ACTIVITY: Find every line of the data below that has "Policy" in it. Reply with the number only.
········
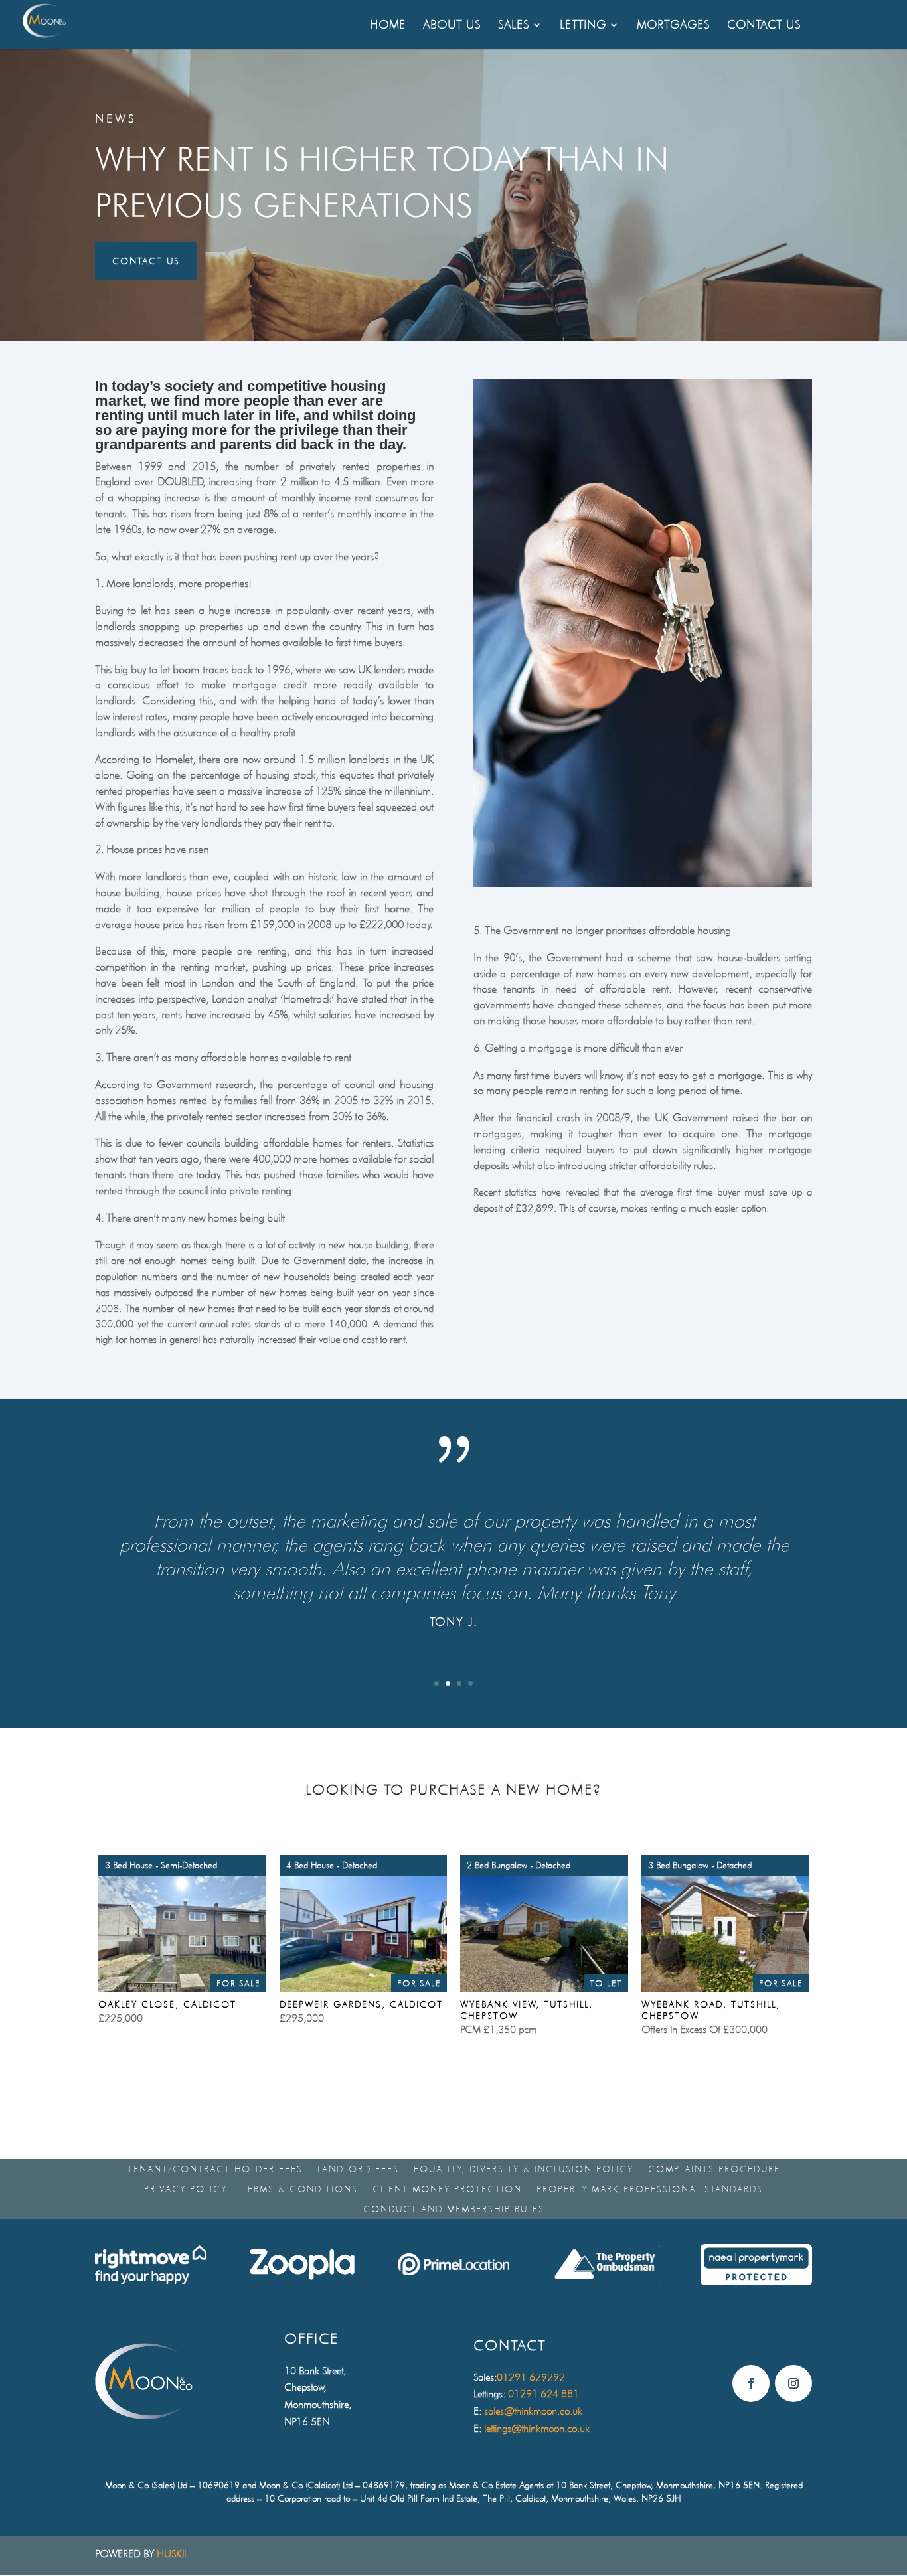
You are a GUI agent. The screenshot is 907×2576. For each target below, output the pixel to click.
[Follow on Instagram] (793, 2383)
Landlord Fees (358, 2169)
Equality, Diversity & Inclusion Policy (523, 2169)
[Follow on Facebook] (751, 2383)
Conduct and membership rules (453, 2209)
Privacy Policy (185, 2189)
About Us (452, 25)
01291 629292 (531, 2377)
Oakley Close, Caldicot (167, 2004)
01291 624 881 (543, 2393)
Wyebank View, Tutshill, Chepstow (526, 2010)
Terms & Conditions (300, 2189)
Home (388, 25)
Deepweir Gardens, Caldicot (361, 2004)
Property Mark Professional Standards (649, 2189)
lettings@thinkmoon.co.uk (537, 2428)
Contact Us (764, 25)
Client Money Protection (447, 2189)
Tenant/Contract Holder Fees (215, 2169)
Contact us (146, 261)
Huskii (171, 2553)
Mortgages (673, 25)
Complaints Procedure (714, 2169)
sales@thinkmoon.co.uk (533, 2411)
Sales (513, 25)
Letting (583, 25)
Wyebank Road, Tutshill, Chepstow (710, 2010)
········
TASK SOLUTION: 2